As if pallet exchange networks hadn’t enough external problems to worry about it seems that the biggest one is an own-goal problem – the unsustainable, low prices charged by networks, which in one case, at least, has not seen a price change in 10 years. This is a reflection of too many players chasing too little business, even though business for pallet networks has grown significantly through the recession. In such circumstances it is hardly surprising that one player, the UK Mail Group, decided last winter to call time on its UK pallet business, which saw rising costs slash its profits by 60%. Kevin Buchanan, MD of Pall-Ex, admitted: “Customers are not paying enough,” in a cutthroat palletised distribution sector, while the MD of one Pall-Ex member said rates must increase 10-15% to prevent further casualties. One network, Pallet-Track, has done just that, with 80% of its haulier members agreeing to raise the internal rate paid for within the network.
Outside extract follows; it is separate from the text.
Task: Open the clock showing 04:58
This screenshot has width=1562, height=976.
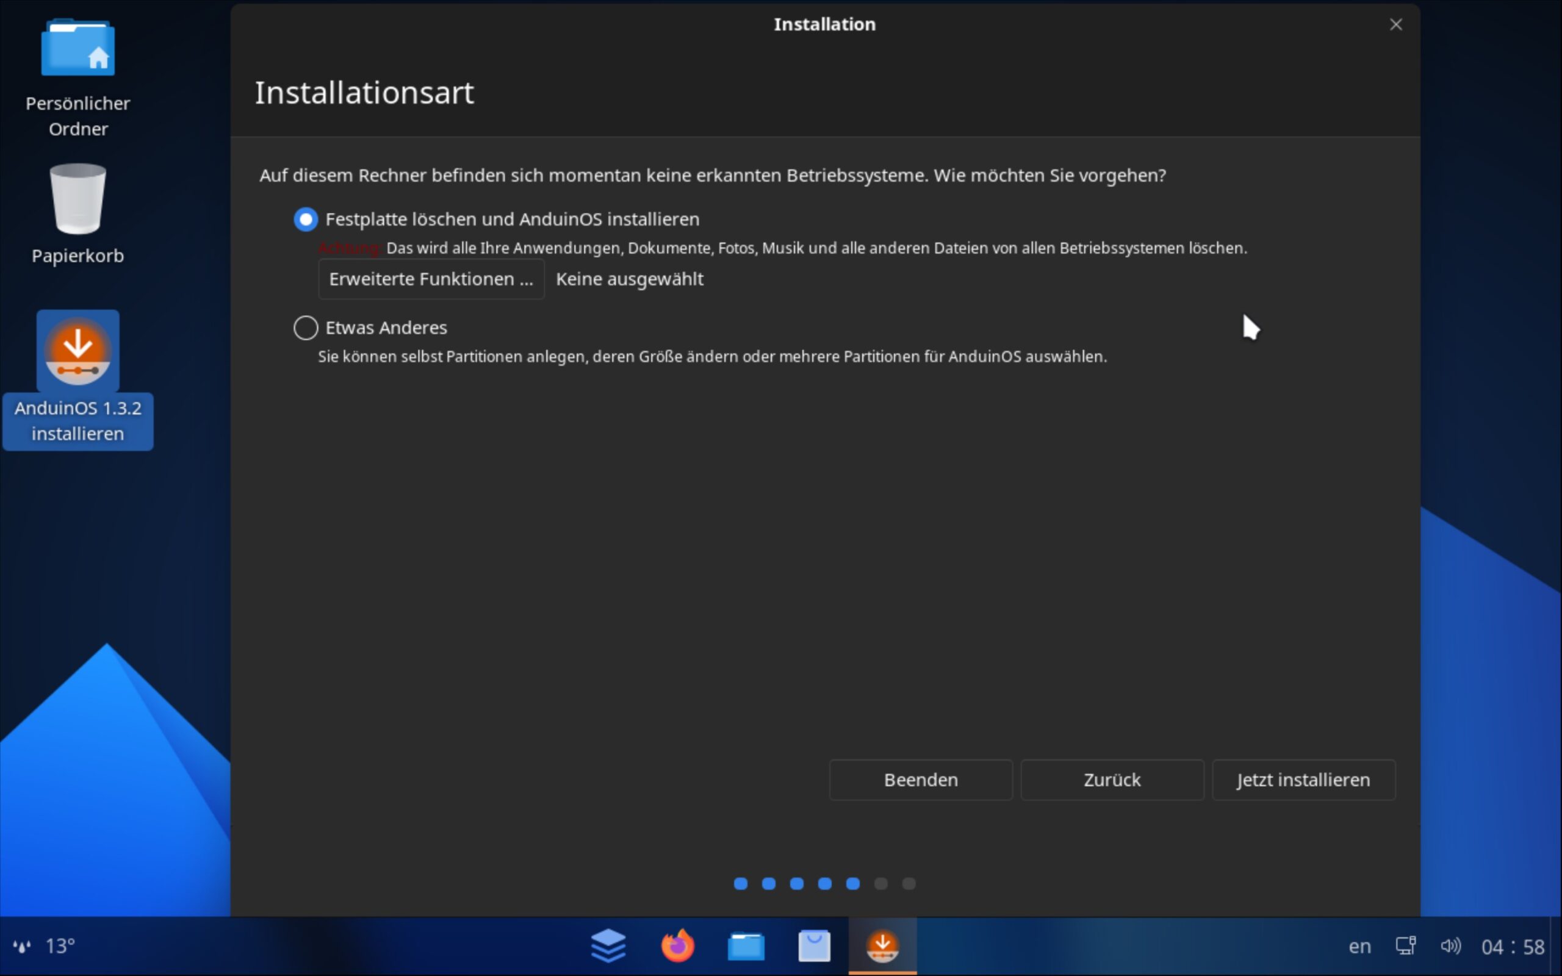Action: [1512, 946]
For an industry that has done so much to cut end customers’ distribution costs and CO2 emissions for small pallet consignments of up to six pallets, now is not the time to be squeamish over raising rates because otherwise the external problems they face will only get worse. One of those is driver recruitment which is at an all-time low while orders are increasing. According to the Road Haulage Association, recent statistics show the average age of an HGV driver is 53 and less than 5% are aged 25 or under. Figures from the National Benefits office also suggest that currently there are only enough workers searching for employment to fill one in five driver jobs being advertised. Not helping this situation, it seems, is the Government’s introduction of the driver CPC.
Nigel Parkes, MD of Pallet-Track, said it is no longer sustainable to keep operating at the same prices as back in 2004. “Put simply,” he said “to fill up positions and continue to offer the same levels of high service that our customers have come to expect we need to increase drivers’ salaries and this can only be done by enforcing a nominal rate increase across the network.” He urged drivers and the wider road transport sector not to shy away from making the case for their worth. “The industry cannot be driven on the downward pressure on price. The maths is the same for all the networks. Although price increases may not be palatable in the short term, without them there has to be an industry-wide impact on the quality of service,” said Parkes.
So far slim margins have not deterred the industry from pursuing new opportunities in Europe which, volume-wise, seem to be paying off. Within days of its partnership with Hellmann Worldwide Logistics, Pallet-Track raised pallet throughputs at its Wolverhampton hub to over 10,000 per night.
Palletline now offers an import/export service to 29 countries, while Palletforce membership of the Allnet pan European partnership covers 42 countries. Palletways Deutschland is investing in a bigger hub which should be fully operational this Autumn. The company will be introducing new weights and pallet sizes tailored specifically to the German market, which will open up further opportunities.
If all this investment is to be protected and properly rewarded, however, then the returns must be adequate. The slump in oil prices has undoubtedly given the networks a fillip but that cannot be relied on indefinitely. Charges must go up and there may need to be a two-tier charge – one for deliveries to commercial sites and one for private addresses, as the latter may mean new investment in smaller but properly-equipped vans to cope with surging demand. Maximum tail lift load limits may also be needed to level the playing field.